United States District Court, E.D. Michigan, Southern Division
BRIAN LYNGAAS, D.D.S., individually and as the representative of a class of similarly situated persons, Plaintiff,
v.
CURADEN AG, et al., Defendants.
OPINION & ORDER CONTAINING FINDINGS OF FACT AND
CONCLUSIONS OF LAW FOLLOWING BENCH TRIAL AND DIRECTING
SUBMISSION OF PROPOSED JUDGMENT
MARK
A. GOLDSMITH UNITED STATES DISTRICT JUDGE.
I.
INTRODUCTION
In this
class action, Plaintiff Brian Lyngaas, D.D.S., on behalf of
himself and similarly situated class members, asserts that on
March 8 and March 28, 2016, he received unsolicited fax
advertisements from Defendants Curaden AG and Curaden USA, in
violation of the Telephone Consumer Protection Act
(“TCPA”), 47 U.S.C. § 227. The Court
conducted a non-jury trial on September 18 and September 19,
2019. The parties have submitted post-trial briefs and
proposed findings of fact and conclusions of law (Dkts. 118,
119, 120), as well as responses to the post-trial briefing
(Dkts. 123, 124). Defendants contend that Lyngaas did not
meet his burden of proving the total number of unsolicited
faxes allegedly sent class-wide. They also contend that
Lyngaas did not establish that Curaden AG was a sender of
faxes within the meaning of the TCPA.
As
discussed below, Lyngaas has established that Curaden USA
violated the TCPA by sending two unsolicited fax
advertisements to him individually and by broadcasting the
advertisements in two mass fax campaigns. However, because
Lyngaas has not established the total number of faxes
successfully sent class-wide, the Court requires a claims
administration process that affords potential class members
the opportunity to establish their receipt of Curaden
USA's unsolicited fax advertisements. As for Curaden AG,
Lyngaas has failed to establish its liability under the TCPA.
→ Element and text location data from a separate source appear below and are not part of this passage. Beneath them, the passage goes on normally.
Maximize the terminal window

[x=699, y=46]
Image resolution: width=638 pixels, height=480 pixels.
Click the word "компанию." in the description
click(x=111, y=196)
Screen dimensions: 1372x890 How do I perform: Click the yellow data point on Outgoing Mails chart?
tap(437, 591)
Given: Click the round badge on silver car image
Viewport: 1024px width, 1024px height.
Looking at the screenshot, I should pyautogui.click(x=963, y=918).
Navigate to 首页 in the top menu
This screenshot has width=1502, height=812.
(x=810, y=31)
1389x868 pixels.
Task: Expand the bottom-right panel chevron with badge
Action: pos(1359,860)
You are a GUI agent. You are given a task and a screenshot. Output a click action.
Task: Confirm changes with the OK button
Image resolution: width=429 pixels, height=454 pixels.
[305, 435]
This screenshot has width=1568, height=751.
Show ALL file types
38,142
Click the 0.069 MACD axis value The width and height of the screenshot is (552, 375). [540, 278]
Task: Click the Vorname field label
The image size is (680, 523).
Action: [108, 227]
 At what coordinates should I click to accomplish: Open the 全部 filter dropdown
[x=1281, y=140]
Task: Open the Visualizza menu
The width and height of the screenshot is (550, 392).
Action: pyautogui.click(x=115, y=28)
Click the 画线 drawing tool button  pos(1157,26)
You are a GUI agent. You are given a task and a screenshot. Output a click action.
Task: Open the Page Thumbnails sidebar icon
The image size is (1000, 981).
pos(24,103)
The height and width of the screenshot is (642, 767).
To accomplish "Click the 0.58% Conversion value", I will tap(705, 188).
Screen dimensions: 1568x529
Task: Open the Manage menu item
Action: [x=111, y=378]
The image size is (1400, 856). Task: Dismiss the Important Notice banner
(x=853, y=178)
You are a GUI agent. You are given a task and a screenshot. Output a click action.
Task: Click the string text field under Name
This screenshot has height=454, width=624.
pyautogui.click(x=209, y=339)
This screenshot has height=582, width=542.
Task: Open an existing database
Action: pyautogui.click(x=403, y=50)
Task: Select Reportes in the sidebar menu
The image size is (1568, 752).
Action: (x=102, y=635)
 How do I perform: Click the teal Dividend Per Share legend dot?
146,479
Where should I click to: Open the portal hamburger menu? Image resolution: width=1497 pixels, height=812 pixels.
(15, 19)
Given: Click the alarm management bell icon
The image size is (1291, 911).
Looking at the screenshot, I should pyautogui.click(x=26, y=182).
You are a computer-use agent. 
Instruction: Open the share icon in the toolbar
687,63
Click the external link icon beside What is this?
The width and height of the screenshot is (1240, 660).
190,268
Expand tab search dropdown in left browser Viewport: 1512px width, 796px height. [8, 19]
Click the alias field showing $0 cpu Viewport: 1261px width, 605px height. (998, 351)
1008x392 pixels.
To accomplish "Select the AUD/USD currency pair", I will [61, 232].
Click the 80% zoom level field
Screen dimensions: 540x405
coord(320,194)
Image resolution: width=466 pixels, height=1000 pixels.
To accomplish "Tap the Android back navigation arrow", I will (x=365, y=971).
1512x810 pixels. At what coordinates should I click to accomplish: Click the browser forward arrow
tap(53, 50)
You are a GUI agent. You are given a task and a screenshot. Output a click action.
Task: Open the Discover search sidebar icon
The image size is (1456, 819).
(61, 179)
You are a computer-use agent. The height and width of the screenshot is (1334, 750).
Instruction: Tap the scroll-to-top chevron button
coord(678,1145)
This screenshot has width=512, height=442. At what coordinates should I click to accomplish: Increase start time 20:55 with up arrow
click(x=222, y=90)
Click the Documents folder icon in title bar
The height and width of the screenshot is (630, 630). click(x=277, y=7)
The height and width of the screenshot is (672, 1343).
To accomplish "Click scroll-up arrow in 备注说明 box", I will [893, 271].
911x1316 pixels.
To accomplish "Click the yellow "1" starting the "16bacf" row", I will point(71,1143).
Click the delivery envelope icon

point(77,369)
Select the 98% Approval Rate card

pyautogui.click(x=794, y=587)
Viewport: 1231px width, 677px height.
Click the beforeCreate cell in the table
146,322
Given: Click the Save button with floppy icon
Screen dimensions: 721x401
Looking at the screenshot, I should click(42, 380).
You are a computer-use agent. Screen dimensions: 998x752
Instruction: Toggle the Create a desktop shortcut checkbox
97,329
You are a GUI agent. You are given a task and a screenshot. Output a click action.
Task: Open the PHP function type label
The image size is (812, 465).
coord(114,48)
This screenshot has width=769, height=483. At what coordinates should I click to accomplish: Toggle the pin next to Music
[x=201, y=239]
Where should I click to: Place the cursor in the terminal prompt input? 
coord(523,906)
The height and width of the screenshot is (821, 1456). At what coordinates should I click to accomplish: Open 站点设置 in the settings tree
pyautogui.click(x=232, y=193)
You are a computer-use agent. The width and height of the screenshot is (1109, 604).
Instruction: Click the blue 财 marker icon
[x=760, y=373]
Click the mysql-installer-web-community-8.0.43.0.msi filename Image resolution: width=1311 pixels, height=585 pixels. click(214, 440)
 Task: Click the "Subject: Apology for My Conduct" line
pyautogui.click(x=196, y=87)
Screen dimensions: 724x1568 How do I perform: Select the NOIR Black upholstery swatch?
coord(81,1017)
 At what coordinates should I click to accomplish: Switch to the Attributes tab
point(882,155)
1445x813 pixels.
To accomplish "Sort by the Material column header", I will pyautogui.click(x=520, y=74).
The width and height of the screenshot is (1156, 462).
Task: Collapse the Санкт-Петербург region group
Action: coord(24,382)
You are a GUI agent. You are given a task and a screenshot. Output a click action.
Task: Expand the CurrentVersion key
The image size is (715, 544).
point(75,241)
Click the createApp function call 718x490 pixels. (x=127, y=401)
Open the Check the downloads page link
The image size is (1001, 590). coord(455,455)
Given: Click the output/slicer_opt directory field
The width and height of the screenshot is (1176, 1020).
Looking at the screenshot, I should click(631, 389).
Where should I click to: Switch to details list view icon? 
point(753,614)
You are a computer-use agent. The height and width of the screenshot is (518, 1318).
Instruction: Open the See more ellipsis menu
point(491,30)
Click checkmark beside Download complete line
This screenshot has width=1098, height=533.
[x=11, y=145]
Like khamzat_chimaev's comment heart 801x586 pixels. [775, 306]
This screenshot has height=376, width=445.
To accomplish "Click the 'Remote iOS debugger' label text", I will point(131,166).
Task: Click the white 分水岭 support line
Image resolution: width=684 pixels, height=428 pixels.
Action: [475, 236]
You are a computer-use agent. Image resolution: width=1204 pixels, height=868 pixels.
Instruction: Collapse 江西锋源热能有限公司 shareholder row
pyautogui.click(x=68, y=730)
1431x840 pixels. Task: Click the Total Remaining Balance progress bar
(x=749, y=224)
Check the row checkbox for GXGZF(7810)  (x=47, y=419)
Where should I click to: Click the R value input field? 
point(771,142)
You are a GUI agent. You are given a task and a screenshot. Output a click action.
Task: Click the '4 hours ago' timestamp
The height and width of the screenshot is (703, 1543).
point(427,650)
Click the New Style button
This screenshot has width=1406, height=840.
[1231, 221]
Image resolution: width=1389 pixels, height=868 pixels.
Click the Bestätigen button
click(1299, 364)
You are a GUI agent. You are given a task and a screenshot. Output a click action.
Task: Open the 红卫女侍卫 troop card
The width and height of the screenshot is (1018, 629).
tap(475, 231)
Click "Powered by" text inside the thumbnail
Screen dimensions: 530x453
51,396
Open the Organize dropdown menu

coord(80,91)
In accordance with the direction set forth below, a judgment
will be entered embodying these rulings.
II.
BACKGROUND FACTS
On
March 8 and March 28, 2016, Lyngaas, a dentist whose practice
is located in Livonia, Michigan, received faxes advertising
the Curaprox Ultra-Soft CS 5460 toothbrush. Joint Final
Pretrial Order (“JFPO”), Stipulation of Fact
(“SoF”) ¶ 1 (Dkt. 114). Lyngaas owns and
operates a fax machine for use within his dental practice,
and he did not expressly invite or permit either Defendant to
send him any advertisement by fax. Id. at
¶¶ 11-12.
Curaden
AG is a Swiss entity that manufactures toothbrushes,
including the Curaprox Ultra-Soft 5460. Id. at
¶ 2. Curaden USA is a subsidiary of Curaden AG. Patrice
LeMaire Dep. at 30.[1] Curaden USA is authorized to promote
Curaden AG products, including the Curaprox Ultra-Soft 5460,
throughout the United States, SoF ¶ 5. While Curaden AG
has a form Distribution Agreement, which it uses as a
template for written agreements with its subsidiary
distributors, it never executed such a written agreement with
Curaden USA. Id. at ¶ 20. At all times
relevant, Curaden USA has operated on an oral agreement with
Curaden AG. Id. at ¶ 21.
Although
Curaden USA and Curaden AG have an oral agreement, many of
the tenets of the written Distribution Agreement that was
exchanged-but not executed-have been observed by the parties.
Id. For example, Curaden USA acted as Curaden
AG's exclusive distributor of Curaden products within the
United States, consistent with § 2.1 of the Distribution
Agreement. Trial Tr. II at 78 (Dkt. 116). However, some of
the provisions of the Distribution Agreement were not
observed. Clifford Zur Nieden Dep. at 13; LeMaire Dep. at
53-54. Under the Distribution Agreement, Curaden AG had the
right to approve all marketing materials developed by its
distributors. Distribution Agreement at §§ 5.7,
5.8, Pl. Trial Ex. 9 (Dkt. 121-5). However, this right was
never enforced, and Curaden USA never presented its
advertising materials to Curaden AG for review or approval.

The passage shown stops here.